*** Opening of Passage to read ***

Siumai uses a capability-based architecture that separates different AI functionalities:

Core Traits

  • ChatCapability: Basic chat functionality
  • AudioCapability: Text-to-speech and speech-to-text
  • ImageGenerationCapability: Image generation, editing, and variations
  • VisionCapability: Image analysis and understanding
  • ToolCapability: Function calling and tool usage
  • EmbeddingCapability: Text embeddings
  • RerankCapability: Document reranking and relevance scoring

Provider-Specific Traits

  • OpenAiCapability: OpenAI-specific features (structured output, batch processing)
  • AnthropicCapability: Anthropic-specific features (prompt caching, thinking mode)
  • GeminiCapability: Google Gemini-specific features (search integration, code execution)

๐Ÿ“š Examples

Different Providers

Provider-Specific Clients

use siumai::models;

// OpenAI - with provider-specific features
let openai_client = Provider::openai()
    .api_key("sk-...")
    .model(models::openai::GPT_4)
    .temperature(0.7)
    .build()
    .await?;

// Anthropic - with provider-specific features
let anthropic_client = Provider::anthropic()
    .api_key("sk-ant-...")
    .model(models::anthropic::CLAUDE_SONNET_3_5)
    .temperature(0.8)
    .build()
    .await?;

// Ollama - with provider-specific features
let ollama_client = Provider::ollama()
    .base_url("http://localhost:11434")
    .model(models::ollama::LLAMA_3_2)
    .temperature(0.7)
    .build()
    .await?;

Unified Interface

use siumai::models;

// OpenAI through unified interface
let openai_unified = Siumai::builder()
    .openai()
    .api_key("sk-...")
    .model(models::openai::GPT_4)
    .temperature(0.7)
    .build()
    .await?;

// Anthropic through unified interface
let anthropic_unified = Siumai::builder()
    .anthropic()
    .api_key("sk-ant-...")
    .model(models::anthropic::CLAUDE_SONNET_3_5)
    .temperature(0.8)
    .build()
    .await?;

// Ollama through unified interface
let ollama_unified = Siumai::builder()
    .ollama()
    .base_url("http://localhost:11434")
    .model(models::ollama::LLAMA_3_2)
    .temperature(0.7)
    .build()
    .await?;

Custom HTTP Client

use siumai::models;
use std::time::Duration;

let custom_client = reqwest::Client::builder()
    .timeout(Duration::from_secs(60))
    .user_agent("my-app/1.0")
    .build()?;

// With provider-specific client
let client = Provider::openai()
    .api_key("your-key")
    .model(models::openai::GPT_4)
    .http_client(custom_client.clone())
    .build()
    .await?;

// With unified interface
let unified_client = Siumai::builder()
    .openai()
    .api_key("your-key")

*** Close of Passage to read ***
*** Opening of Input data ***

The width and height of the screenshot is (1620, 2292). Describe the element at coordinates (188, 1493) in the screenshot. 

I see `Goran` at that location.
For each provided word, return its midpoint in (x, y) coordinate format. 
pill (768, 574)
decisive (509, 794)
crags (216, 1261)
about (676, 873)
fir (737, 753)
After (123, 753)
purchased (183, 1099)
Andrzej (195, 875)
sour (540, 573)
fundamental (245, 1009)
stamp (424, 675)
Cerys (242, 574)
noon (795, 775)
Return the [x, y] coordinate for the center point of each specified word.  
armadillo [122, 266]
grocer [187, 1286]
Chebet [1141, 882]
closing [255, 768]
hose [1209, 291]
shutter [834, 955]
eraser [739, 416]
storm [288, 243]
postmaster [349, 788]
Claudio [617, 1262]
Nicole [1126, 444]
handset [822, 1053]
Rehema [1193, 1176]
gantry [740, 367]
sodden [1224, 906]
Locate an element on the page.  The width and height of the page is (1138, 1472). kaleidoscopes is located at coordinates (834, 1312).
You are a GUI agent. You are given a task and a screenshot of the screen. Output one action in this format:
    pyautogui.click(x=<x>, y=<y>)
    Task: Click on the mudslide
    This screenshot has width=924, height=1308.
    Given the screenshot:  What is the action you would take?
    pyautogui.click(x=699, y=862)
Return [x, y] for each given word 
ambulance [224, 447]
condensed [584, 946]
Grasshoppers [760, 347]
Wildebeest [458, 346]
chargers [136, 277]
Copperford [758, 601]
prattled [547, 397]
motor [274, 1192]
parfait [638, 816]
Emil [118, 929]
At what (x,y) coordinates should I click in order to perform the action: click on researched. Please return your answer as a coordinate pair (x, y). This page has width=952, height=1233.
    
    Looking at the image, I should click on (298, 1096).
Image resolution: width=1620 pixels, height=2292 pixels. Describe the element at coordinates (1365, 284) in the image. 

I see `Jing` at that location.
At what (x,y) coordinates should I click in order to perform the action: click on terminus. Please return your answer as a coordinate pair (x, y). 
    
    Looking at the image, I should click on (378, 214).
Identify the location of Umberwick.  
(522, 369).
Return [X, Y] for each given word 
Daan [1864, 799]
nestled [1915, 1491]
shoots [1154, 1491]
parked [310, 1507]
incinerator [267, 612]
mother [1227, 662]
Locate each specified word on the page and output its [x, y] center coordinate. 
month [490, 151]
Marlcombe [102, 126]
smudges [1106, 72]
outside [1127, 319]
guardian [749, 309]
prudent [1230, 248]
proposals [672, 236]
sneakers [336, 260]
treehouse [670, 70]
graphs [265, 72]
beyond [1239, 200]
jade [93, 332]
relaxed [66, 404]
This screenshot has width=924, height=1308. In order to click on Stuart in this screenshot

*** Close of Input data ***

- [What to do]:
Continue the Siumai documentation from the point where it stops.

- [Response box]:
    .model(models::openai::GPT_4)
    .http_client(custom_client)
    .build()
    .await?;

Concurrent Usage with Clone

All clients support Clone for concurrent usage scenarios:

use siumai::prelude::*;
use std::sync::Arc;
use tokio::task;

#[tokio::main]
async fn main() -> Result<(), Box<dyn std::error::Error>> {
    // Create a client
    let client = Provider::openai()
        .api_key("your-key")
        .model(models::openai::GPT_4)
        .build()
        .await?;

    // Clone for concurrent usage
    let client_arc = Arc::new(client);
    let mut handles = vec![];

    for i in 0..5 {
        let client_clone = Arc::clone(&client_arc);
        let handle = task::spawn(async move {
            let messages = vec![user!(format!("Task {}: What is AI?", i))];
            client_clone.chat(messages).await
        });
        handles.push(handle);
    }

    // Wait for all tasks to complete
    for handle in handles {
        let response = handle.await??;
        println!("Response: {}", response.text().unwrap_or_default());
    }

    Ok(())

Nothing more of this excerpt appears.